Okay. And sir, last question. In solar project, you are investing 35% as equity and 65% is debt, because your share is INR 1,500 crore net of GST in terms of the at SPV level, and you are investing almost INR 540 crore. So basically, you are getting this grant, which is supporting your higher equity portion. Right, sir?

Harendra Singh
Chairman and Managing Director, HG Infra Engineering Limited

The project do have, the project do have both the portions. One is the grant, which we are getting, which is a significant number of 5%-6% of the total, say, EPC cost on 4 MW, INR 4 crore per megawatt, and that is one part of it, and second is the tariff, which we are getting. A normal trend of tariff is around, say, 2.5, across, we have seen in solar. But now, here, the tariff is around 3.27, average tariff is 3.27.

Jiten Rushi
Analyst, Axis Capital

3.27. Okay, sir. That's it from my side. Thank you, and all the best, sir.

Sana Kapoor
Senior Research Analyst, Go India Advisors

Thank you. The next question is from the line of Raj Katay, who is an individual investor. Please go ahead.

Raj Katay
Shareholder, Private Sector

Hello, yeah.
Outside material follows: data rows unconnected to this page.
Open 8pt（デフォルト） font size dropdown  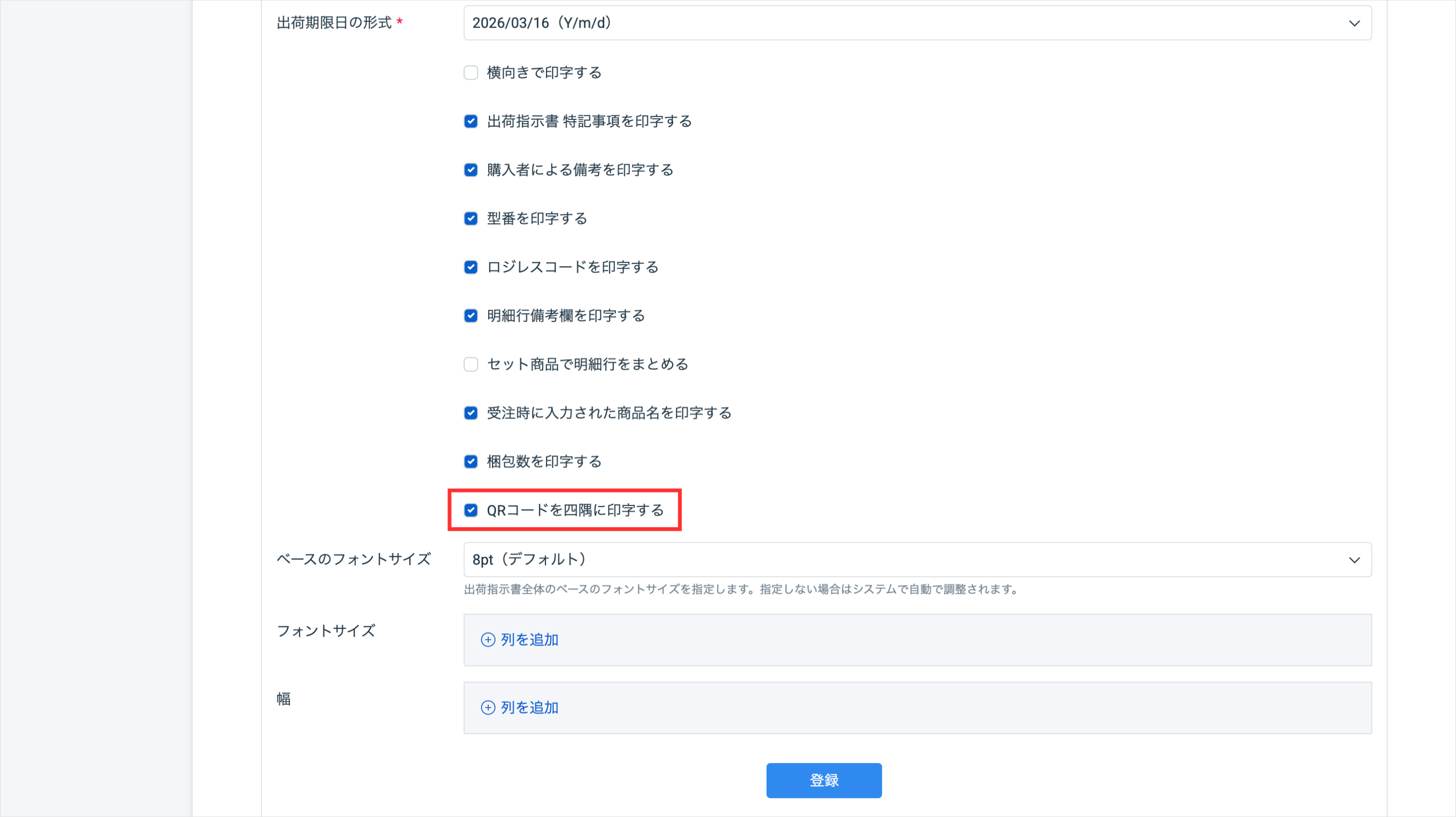point(904,560)
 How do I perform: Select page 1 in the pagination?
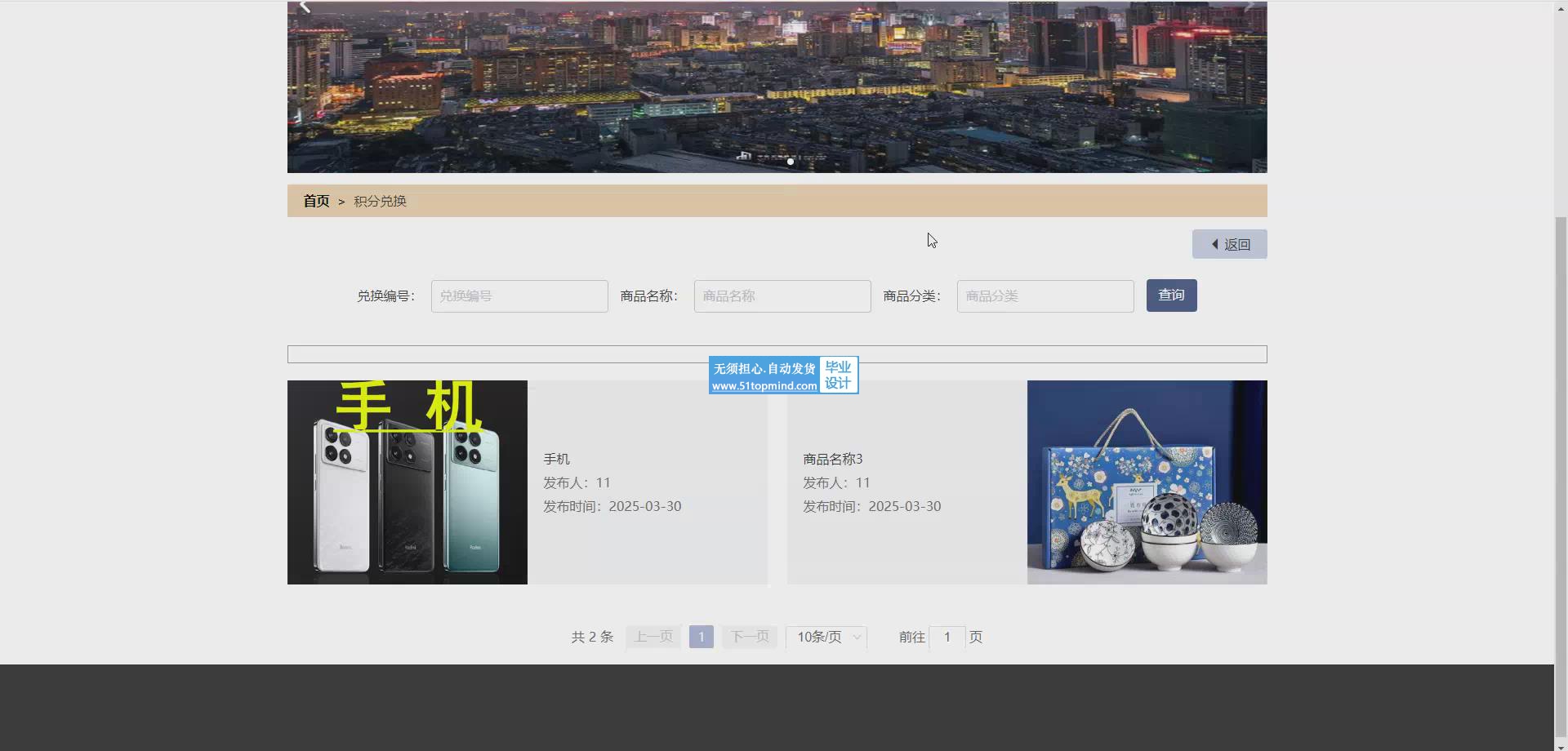click(x=701, y=637)
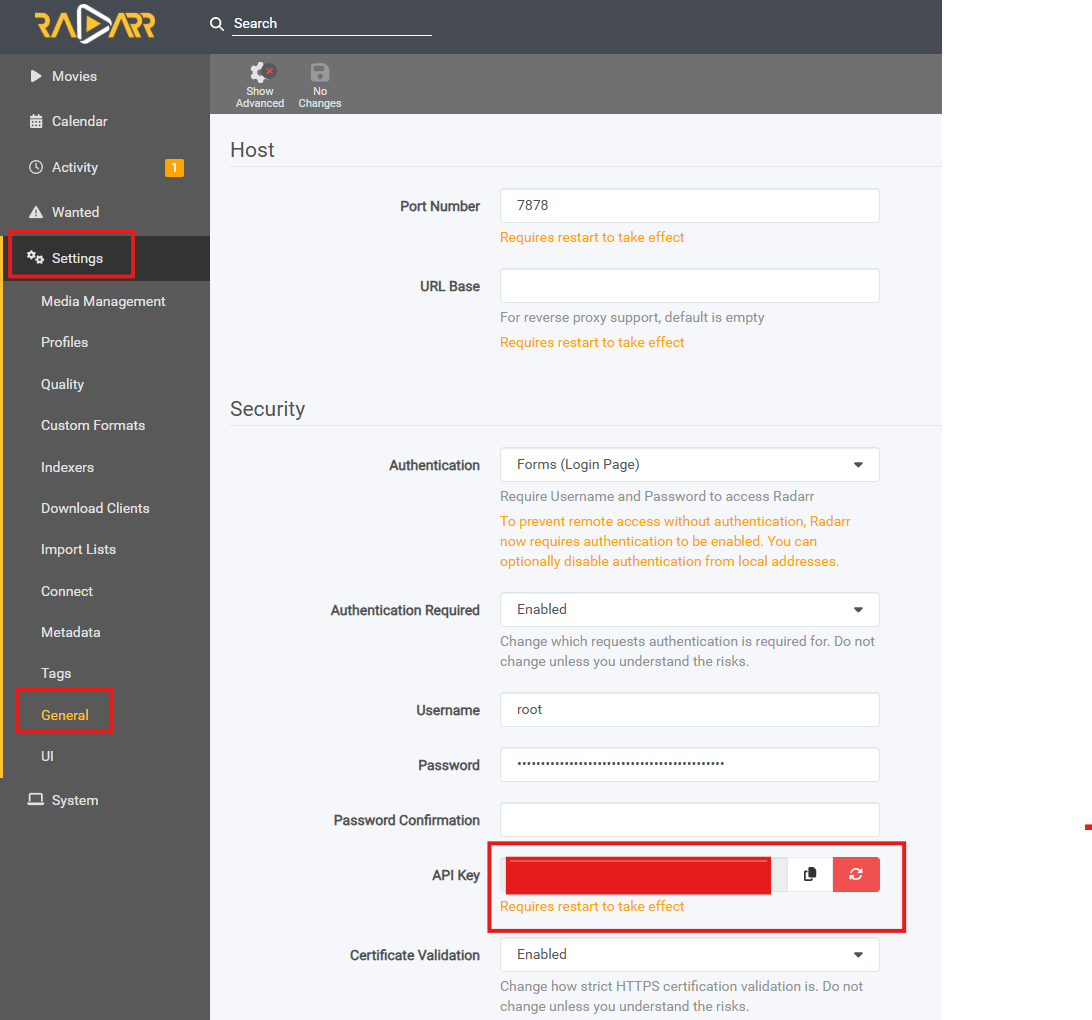This screenshot has width=1092, height=1020.
Task: Click the Calendar sidebar icon
Action: (x=36, y=121)
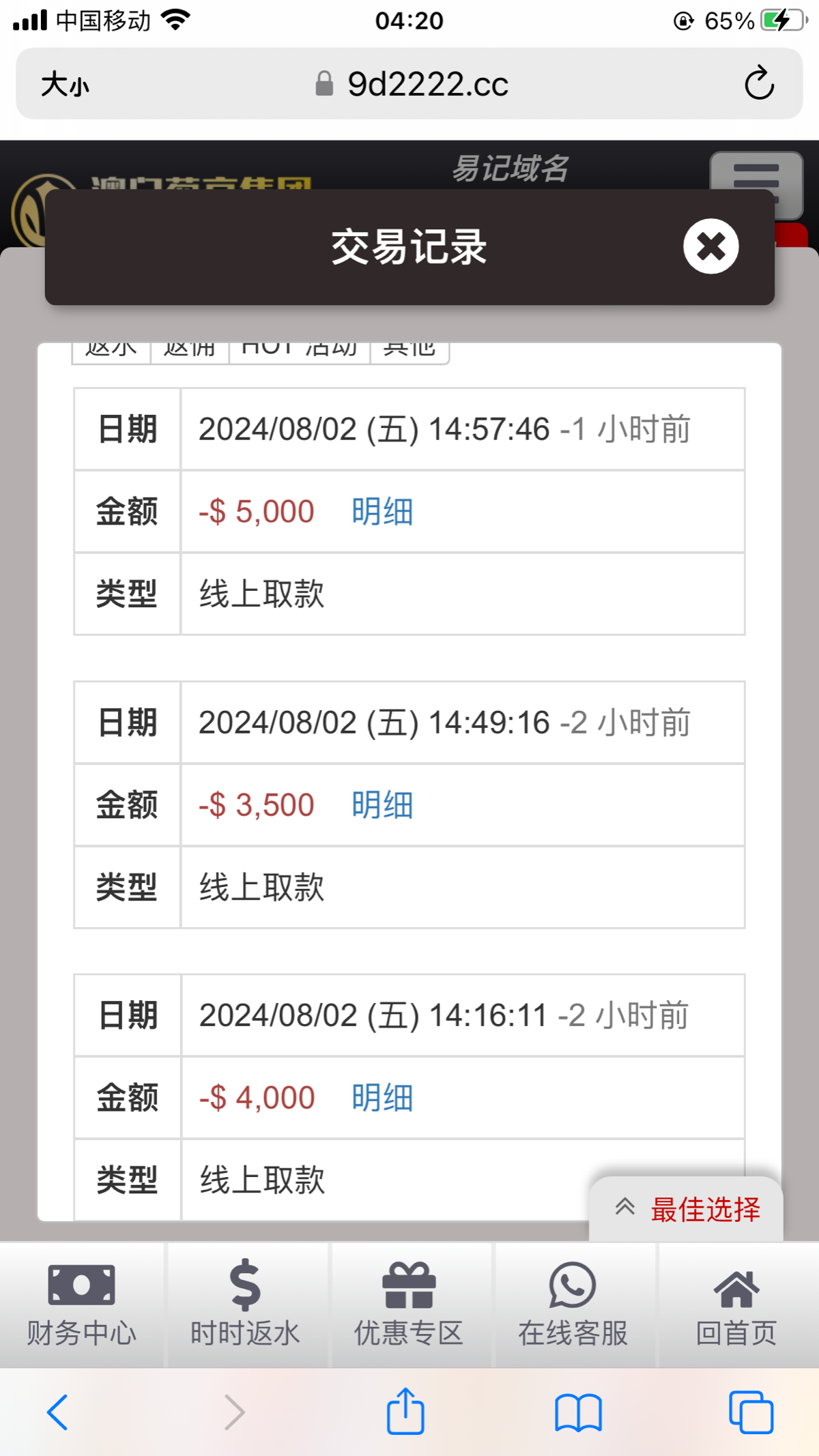This screenshot has width=819, height=1456.
Task: Show Safari open tabs
Action: click(751, 1412)
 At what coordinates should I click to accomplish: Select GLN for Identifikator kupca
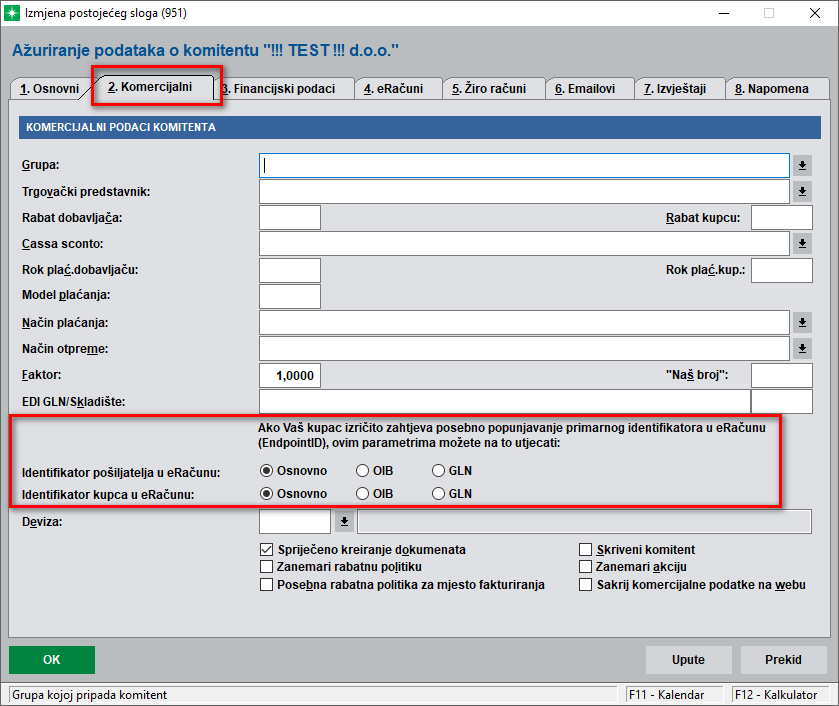[x=439, y=494]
Sir, now, last five years, we have grown at a phenomenal rate of 35%. So what is your vision for the next five years, in terms of revenue, profit, and any new line of areas of business that we plan to get into?

Harendra Singh
Chairman and Managing Director, HG Infra Engineering Limited

So what we have already all discussed, we are now working in three sectors, say, road in any case, that would be the prime focus. But going further, we would be maintaining, to just sustain and scale upon the platform which we have created. That is how the company is looking at next five years, to grow at around 15 odd % year-over-year, and, maintaining the decent margin, say, not, not be less than, very much, very much less, and, that is the margin guidance.

Raj Katay
Shareholder, Private Sector

Okay. Thank you.

Sana Kapoor
Senior Research Analyst, Go India Advisors

Thank you. Ladies and gentlemen, we will take that as the last question. I would now like to hand the conference over to the management for closing comments.

Harendra Singh
Chairman and Managing Director, HG Infra Engineering Limited

So thanks, all. We appreciate everyone joining us today on the call and hope that we have addressed all your questions. If you have any further queries, please do not hesitate to reach out to us or our IR advisors, Go India Advisors. Thank you again for your participation. Good day.

Sana Kapoor
Senior Research Analyst, Go India Advisors

On behalf of Go India Advisors, that concludes this conference. Thank you for joining us, and you may now disconnect your line.